Work to be completed: The entries below should be written out again exactly as they stand.

Material for this exercise:
________

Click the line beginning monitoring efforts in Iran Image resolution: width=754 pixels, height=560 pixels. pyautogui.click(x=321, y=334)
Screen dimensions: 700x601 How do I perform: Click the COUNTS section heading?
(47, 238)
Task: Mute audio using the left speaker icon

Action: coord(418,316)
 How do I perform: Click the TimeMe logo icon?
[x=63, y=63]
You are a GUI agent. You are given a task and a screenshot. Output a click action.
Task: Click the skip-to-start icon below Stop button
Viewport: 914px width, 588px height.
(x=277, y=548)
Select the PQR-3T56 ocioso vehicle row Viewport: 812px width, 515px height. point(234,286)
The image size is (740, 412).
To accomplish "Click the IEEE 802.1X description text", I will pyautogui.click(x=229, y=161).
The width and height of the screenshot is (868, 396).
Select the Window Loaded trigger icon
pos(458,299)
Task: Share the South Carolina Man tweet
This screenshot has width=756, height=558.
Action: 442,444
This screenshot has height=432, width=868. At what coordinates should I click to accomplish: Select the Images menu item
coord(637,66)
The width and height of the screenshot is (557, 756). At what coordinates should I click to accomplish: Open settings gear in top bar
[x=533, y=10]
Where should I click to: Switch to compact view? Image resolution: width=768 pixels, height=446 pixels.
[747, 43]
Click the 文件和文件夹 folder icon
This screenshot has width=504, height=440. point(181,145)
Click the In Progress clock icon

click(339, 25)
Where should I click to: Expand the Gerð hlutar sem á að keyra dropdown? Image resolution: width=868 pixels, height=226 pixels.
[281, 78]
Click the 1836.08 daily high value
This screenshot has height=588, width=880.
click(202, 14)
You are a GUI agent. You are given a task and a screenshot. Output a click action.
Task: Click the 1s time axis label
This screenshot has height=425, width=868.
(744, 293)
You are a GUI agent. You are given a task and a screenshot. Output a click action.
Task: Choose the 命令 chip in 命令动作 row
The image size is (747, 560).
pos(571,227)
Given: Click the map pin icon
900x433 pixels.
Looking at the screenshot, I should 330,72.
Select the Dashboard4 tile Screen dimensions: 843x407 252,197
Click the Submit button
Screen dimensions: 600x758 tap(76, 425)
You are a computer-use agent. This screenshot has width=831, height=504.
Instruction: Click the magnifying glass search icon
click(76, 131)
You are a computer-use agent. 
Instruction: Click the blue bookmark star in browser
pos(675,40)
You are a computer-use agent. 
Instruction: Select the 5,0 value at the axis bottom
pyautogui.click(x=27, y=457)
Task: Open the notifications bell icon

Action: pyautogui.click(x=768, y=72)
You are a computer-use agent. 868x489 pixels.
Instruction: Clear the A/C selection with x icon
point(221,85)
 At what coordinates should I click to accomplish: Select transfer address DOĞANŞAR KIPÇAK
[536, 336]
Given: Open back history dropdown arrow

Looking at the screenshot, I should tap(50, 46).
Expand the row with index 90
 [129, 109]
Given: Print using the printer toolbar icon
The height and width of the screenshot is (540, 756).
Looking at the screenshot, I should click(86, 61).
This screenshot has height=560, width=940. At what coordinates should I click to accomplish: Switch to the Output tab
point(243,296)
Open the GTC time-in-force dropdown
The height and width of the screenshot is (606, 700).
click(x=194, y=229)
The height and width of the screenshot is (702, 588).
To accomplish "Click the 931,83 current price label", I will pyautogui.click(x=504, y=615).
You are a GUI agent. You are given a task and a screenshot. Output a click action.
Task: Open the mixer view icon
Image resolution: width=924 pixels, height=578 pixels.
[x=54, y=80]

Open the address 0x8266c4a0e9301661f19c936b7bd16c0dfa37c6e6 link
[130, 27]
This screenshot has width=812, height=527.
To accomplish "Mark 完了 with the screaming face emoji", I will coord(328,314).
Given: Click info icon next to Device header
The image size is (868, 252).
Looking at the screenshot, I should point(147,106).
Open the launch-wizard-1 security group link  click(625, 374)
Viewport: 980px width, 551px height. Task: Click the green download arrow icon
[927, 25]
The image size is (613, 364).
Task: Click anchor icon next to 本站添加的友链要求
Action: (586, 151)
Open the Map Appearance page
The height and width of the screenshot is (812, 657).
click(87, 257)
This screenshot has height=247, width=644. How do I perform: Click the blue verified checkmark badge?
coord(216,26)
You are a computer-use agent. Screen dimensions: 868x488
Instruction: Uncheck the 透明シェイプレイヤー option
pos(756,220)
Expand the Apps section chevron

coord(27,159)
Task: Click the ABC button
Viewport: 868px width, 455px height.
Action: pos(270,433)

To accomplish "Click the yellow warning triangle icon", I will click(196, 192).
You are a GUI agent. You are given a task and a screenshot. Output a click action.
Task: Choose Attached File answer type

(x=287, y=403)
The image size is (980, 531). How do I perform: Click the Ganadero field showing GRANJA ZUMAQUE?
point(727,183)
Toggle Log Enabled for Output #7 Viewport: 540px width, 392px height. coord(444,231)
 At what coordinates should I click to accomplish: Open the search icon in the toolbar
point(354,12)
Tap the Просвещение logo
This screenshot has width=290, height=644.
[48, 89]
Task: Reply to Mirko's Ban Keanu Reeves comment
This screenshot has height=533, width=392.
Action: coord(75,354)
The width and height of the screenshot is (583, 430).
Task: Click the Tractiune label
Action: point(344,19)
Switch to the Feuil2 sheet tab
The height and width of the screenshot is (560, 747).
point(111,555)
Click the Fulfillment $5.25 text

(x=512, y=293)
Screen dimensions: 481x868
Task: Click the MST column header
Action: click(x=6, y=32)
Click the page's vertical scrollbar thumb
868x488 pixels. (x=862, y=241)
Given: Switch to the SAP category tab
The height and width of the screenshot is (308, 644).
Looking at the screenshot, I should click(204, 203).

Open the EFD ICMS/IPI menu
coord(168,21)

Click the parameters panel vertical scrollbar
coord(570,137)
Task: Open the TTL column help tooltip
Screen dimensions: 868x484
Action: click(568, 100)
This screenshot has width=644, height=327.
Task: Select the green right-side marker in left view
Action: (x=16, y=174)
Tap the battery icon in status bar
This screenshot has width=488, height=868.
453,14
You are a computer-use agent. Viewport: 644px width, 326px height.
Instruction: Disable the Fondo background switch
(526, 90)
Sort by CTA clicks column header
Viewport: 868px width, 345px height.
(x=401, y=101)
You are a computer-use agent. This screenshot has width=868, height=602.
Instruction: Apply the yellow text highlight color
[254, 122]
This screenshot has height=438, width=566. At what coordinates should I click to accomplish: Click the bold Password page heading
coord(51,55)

________

Response for this exercise:
Click the line beginning monitoring efforts in Iran Image resolution: width=754 pixels, height=560 pixels. pyautogui.click(x=321, y=334)
Screen dimensions: 700x601 How do I perform: Click the COUNTS section heading?
(47, 238)
Task: Mute audio using the left speaker icon

Action: coord(418,316)
 How do I perform: Click the TimeMe logo icon?
[x=63, y=63]
You are a GUI agent. You are given a task and a screenshot. Output a click action.
Task: Click the skip-to-start icon below Stop button
Viewport: 914px width, 588px height.
(x=277, y=548)
Select the PQR-3T56 ocioso vehicle row Viewport: 812px width, 515px height. point(234,286)
The image size is (740, 412).
To accomplish "Click the IEEE 802.1X description text", I will pyautogui.click(x=229, y=161).
The width and height of the screenshot is (868, 396).
Select the Window Loaded trigger icon
pos(458,299)
Task: Share the South Carolina Man tweet
This screenshot has width=756, height=558.
Action: 442,444
This screenshot has height=432, width=868. At what coordinates should I click to accomplish: Select the Images menu item
coord(637,66)
The width and height of the screenshot is (557, 756). At what coordinates should I click to accomplish: Open settings gear in top bar
[x=533, y=10]
Where should I click to: Switch to compact view? Image resolution: width=768 pixels, height=446 pixels.
[747, 43]
Click the 文件和文件夹 folder icon
This screenshot has width=504, height=440. point(181,145)
Click the In Progress clock icon

click(339, 25)
Where should I click to: Expand the Gerð hlutar sem á að keyra dropdown? Image resolution: width=868 pixels, height=226 pixels.
[281, 78]
Click the 1836.08 daily high value
This screenshot has height=588, width=880.
click(202, 14)
You are a GUI agent. You are given a task and a screenshot. Output a click action.
Task: Click the 1s time axis label
This screenshot has height=425, width=868.
(744, 293)
You are a GUI agent. You are given a task and a screenshot. Output a click action.
Task: Choose the 命令 chip in 命令动作 row
The image size is (747, 560).
pos(571,227)
Given: Click the map pin icon
900x433 pixels.
Looking at the screenshot, I should 330,72.
Select the Dashboard4 tile Screen dimensions: 843x407 252,197
Click the Submit button
Screen dimensions: 600x758 tap(76, 425)
You are a computer-use agent. This screenshot has width=831, height=504.
Instruction: Click the magnifying glass search icon
click(76, 131)
You are a computer-use agent. 
Instruction: Click the blue bookmark star in browser
pos(675,40)
You are a computer-use agent. 
Instruction: Select the 5,0 value at the axis bottom
pyautogui.click(x=27, y=457)
Task: Open the notifications bell icon

Action: pyautogui.click(x=768, y=72)
You are a computer-use agent. 868x489 pixels.
Instruction: Clear the A/C selection with x icon
point(221,85)
 At what coordinates should I click to accomplish: Select transfer address DOĞANŞAR KIPÇAK
[536, 336]
Given: Open back history dropdown arrow

Looking at the screenshot, I should tap(50, 46).
Expand the row with index 90
 [129, 109]
Given: Print using the printer toolbar icon
The height and width of the screenshot is (540, 756).
Looking at the screenshot, I should click(86, 61).
This screenshot has height=560, width=940. At what coordinates should I click to accomplish: Switch to the Output tab
point(243,296)
Open the GTC time-in-force dropdown
The height and width of the screenshot is (606, 700).
click(x=194, y=229)
The height and width of the screenshot is (702, 588).
To accomplish "Click the 931,83 current price label", I will pyautogui.click(x=504, y=615).
You are a GUI agent. You are given a task and a screenshot. Output a click action.
Task: Open the mixer view icon
Image resolution: width=924 pixels, height=578 pixels.
[x=54, y=80]

Open the address 0x8266c4a0e9301661f19c936b7bd16c0dfa37c6e6 link
[130, 27]
This screenshot has width=812, height=527.
To accomplish "Mark 完了 with the screaming face emoji", I will coord(328,314).
Given: Click info icon next to Device header
The image size is (868, 252).
Looking at the screenshot, I should point(147,106).
Open the launch-wizard-1 security group link  click(625, 374)
Viewport: 980px width, 551px height. Task: Click the green download arrow icon
[927, 25]
The image size is (613, 364).
Task: Click anchor icon next to 本站添加的友链要求
Action: (586, 151)
Open the Map Appearance page
The height and width of the screenshot is (812, 657).
click(87, 257)
This screenshot has height=247, width=644. How do I perform: Click the blue verified checkmark badge?
coord(216,26)
You are a computer-use agent. Screen dimensions: 868x488
Instruction: Uncheck the 透明シェイプレイヤー option
pos(756,220)
Expand the Apps section chevron

coord(27,159)
Task: Click the ABC button
Viewport: 868px width, 455px height.
Action: pos(270,433)

To accomplish "Click the yellow warning triangle icon", I will click(196, 192).
You are a GUI agent. You are given a task and a screenshot. Output a click action.
Task: Choose Attached File answer type

(x=287, y=403)
The image size is (980, 531). How do I perform: Click the Ganadero field showing GRANJA ZUMAQUE?
point(727,183)
Toggle Log Enabled for Output #7 Viewport: 540px width, 392px height. coord(444,231)
 At what coordinates should I click to accomplish: Open the search icon in the toolbar
point(354,12)
Tap the Просвещение logo
This screenshot has width=290, height=644.
[48, 89]
Task: Reply to Mirko's Ban Keanu Reeves comment
This screenshot has height=533, width=392.
Action: coord(75,354)
The width and height of the screenshot is (583, 430).
Task: Click the Tractiune label
Action: point(344,19)
Switch to the Feuil2 sheet tab
The height and width of the screenshot is (560, 747).
point(111,555)
Click the Fulfillment $5.25 text

(x=512, y=293)
Screen dimensions: 481x868
Task: Click the MST column header
Action: click(x=6, y=32)
Click the page's vertical scrollbar thumb
868x488 pixels. (x=862, y=241)
Given: Switch to the SAP category tab
The height and width of the screenshot is (308, 644).
Looking at the screenshot, I should click(204, 203).

Open the EFD ICMS/IPI menu
coord(168,21)

Click the parameters panel vertical scrollbar
coord(570,137)
Task: Open the TTL column help tooltip
Screen dimensions: 868x484
Action: click(568, 100)
This screenshot has width=644, height=327.
Task: Select the green right-side marker in left view
Action: (x=16, y=174)
Tap the battery icon in status bar
This screenshot has width=488, height=868.
453,14
You are a computer-use agent. Viewport: 644px width, 326px height.
Instruction: Disable the Fondo background switch
(526, 90)
Sort by CTA clicks column header
Viewport: 868px width, 345px height.
(x=401, y=101)
You are a computer-use agent. This screenshot has width=868, height=602.
Instruction: Apply the yellow text highlight color
[254, 122]
This screenshot has height=438, width=566. At what coordinates should I click to accomplish: Click the bold Password page heading
coord(51,55)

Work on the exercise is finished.